> [Task description]
Reproduce the passage about Ahmad Chalabi word for word, starting at "Ahmad Chalabi, the" and ending after "Tuesday. He was 71.".

> [Source passage]
Ahmad Chalabi, the Iraqi politician who from exile helped persuade the United States to invade Iraq in 2003, and then unsuccessfully tried to attain power as his country was nearly torn apart by sectarian violence, died at his home in Baghdad on Tuesday. He was 71.
The cause was heart failure, Iraqi officials said.
Chalabi is the Iraqi perhaps most associated with President George W. Bush's decision to invade Iraq and topple its longtime dictator, Saddam Hussein. A mathematician with a Ph.D. from the University of Chicago, Chalabi, the son of a prominent Shiite family, cultivated close ties with journalists in Washington and London; U.S. lawmakers; the neoconservative advisers who helped shape Bush's foreign policy; and a wide network of Iraqi exiles, many of whom were paid for intelligence about Saddam's government.

> [Material provided]
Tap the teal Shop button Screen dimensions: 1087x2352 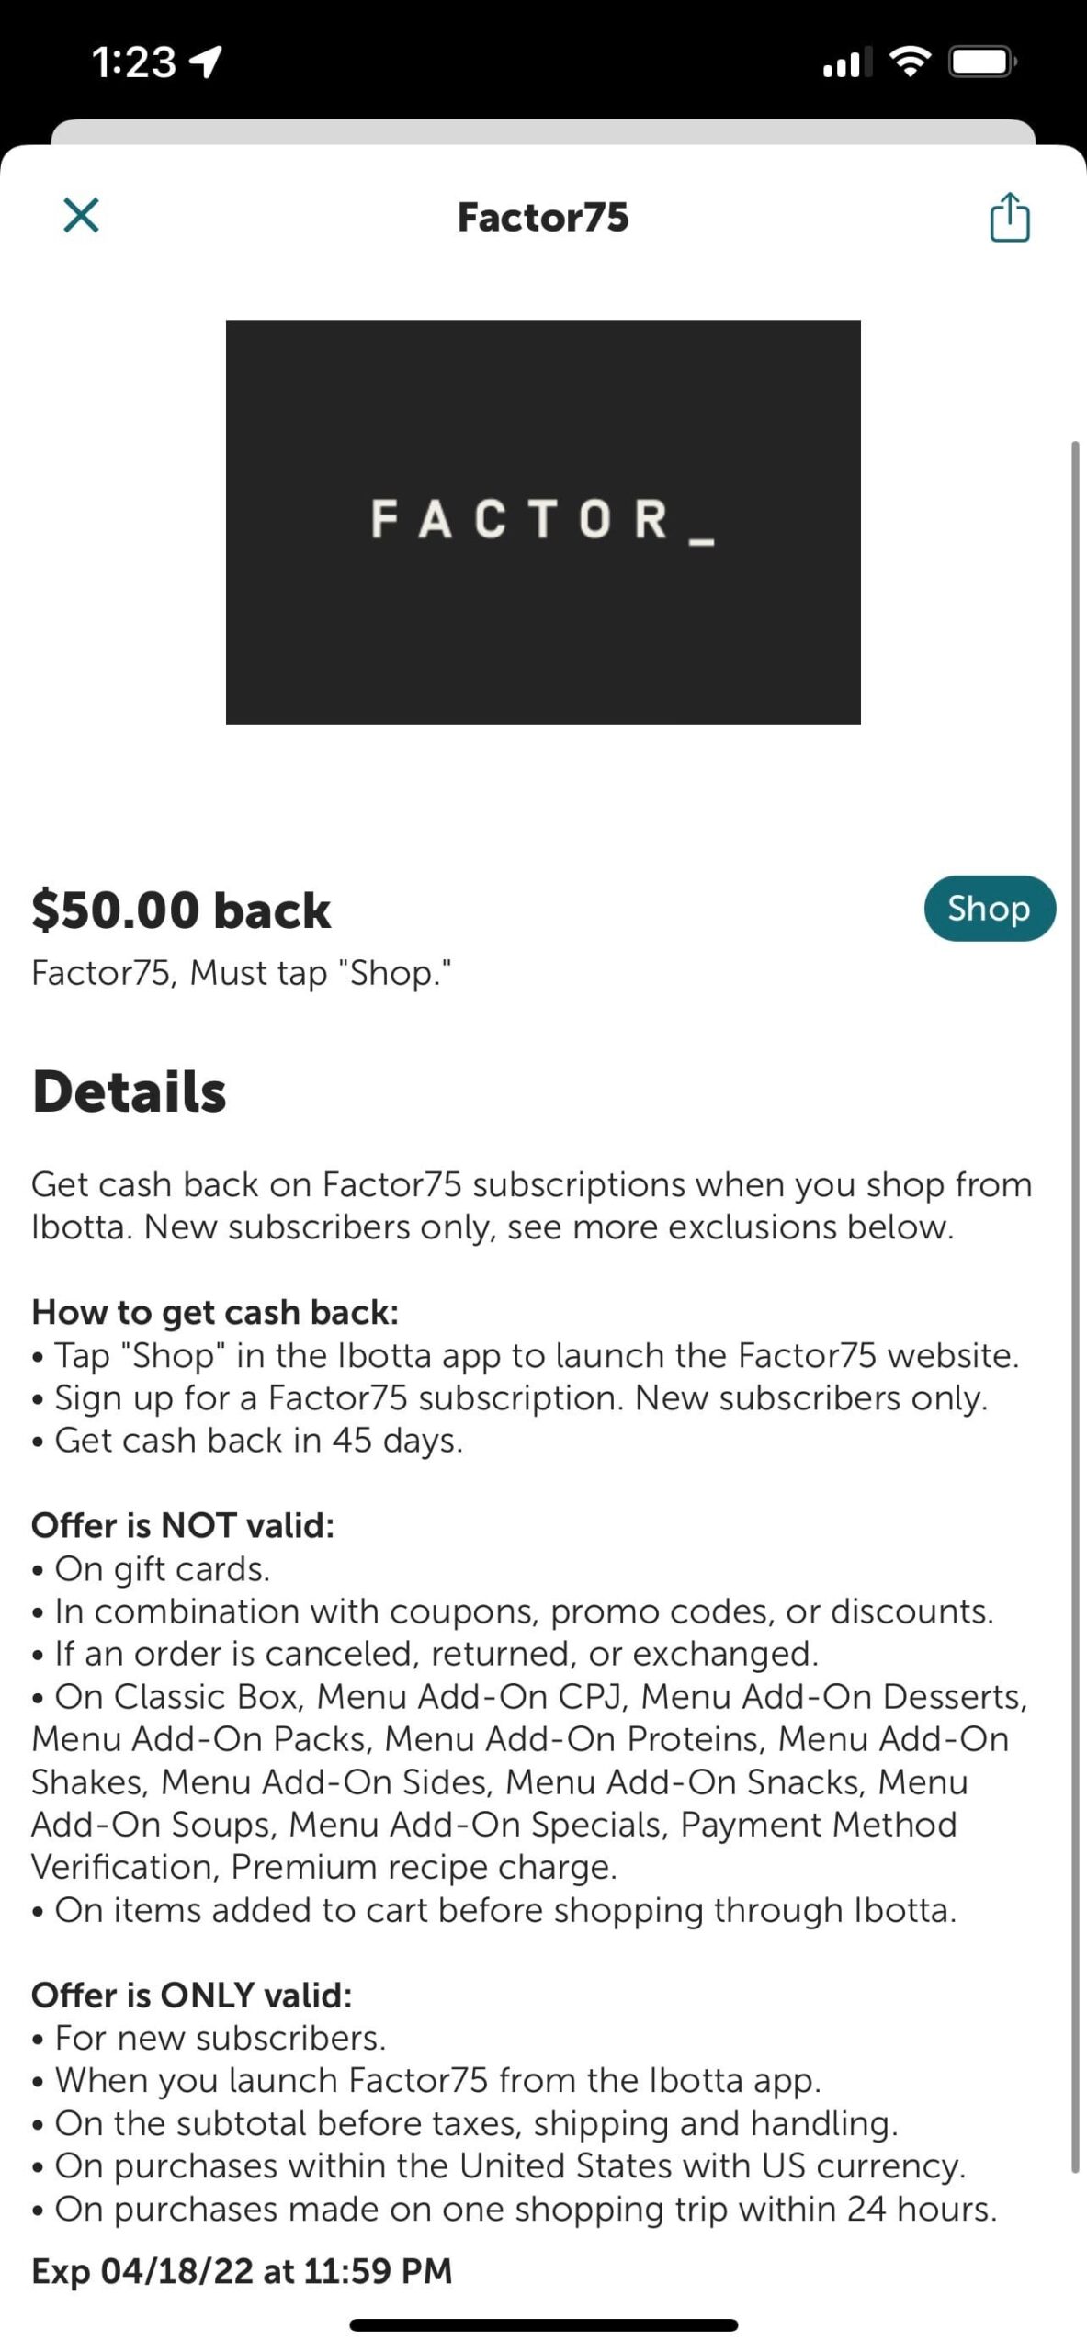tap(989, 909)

==

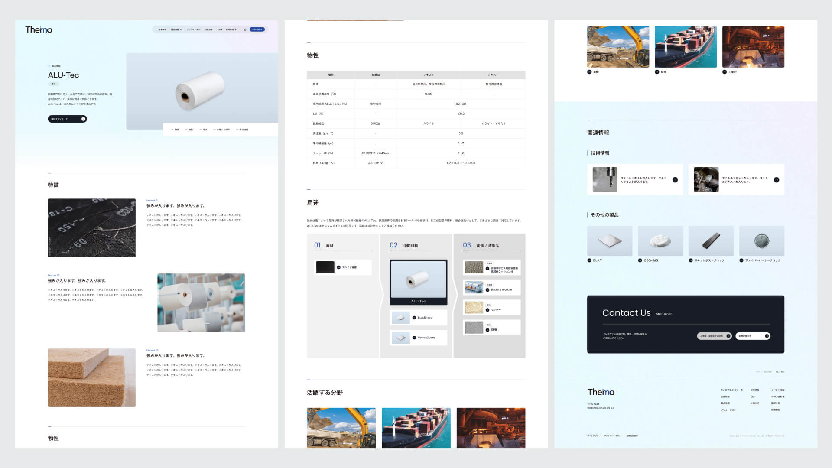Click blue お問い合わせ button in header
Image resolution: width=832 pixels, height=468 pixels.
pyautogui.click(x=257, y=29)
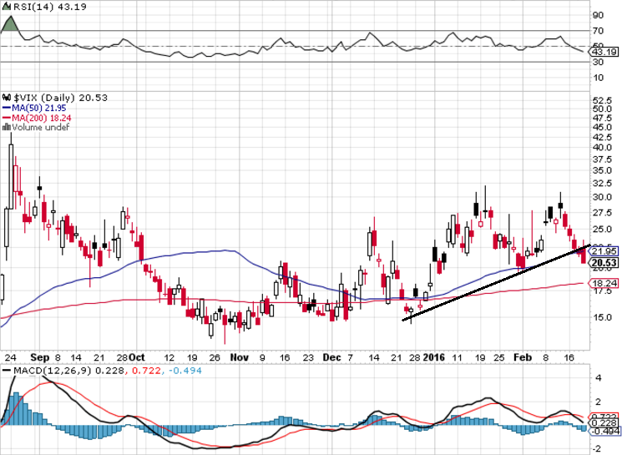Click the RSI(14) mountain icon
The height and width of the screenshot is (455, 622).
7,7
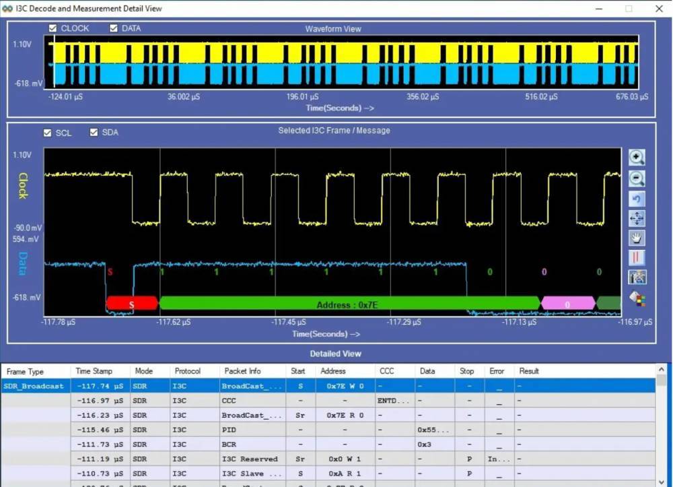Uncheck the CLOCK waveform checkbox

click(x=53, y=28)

> [Answer to the exercise]
Ahmad Chalabi, the Iraqi politician who from exile helped persuade the United States to invade Iraq in 2003, and then unsuccessfully tried to attain power as his country was nearly torn apart by sectarian violence, died at his home in Baghdad on Tuesday. He was 71.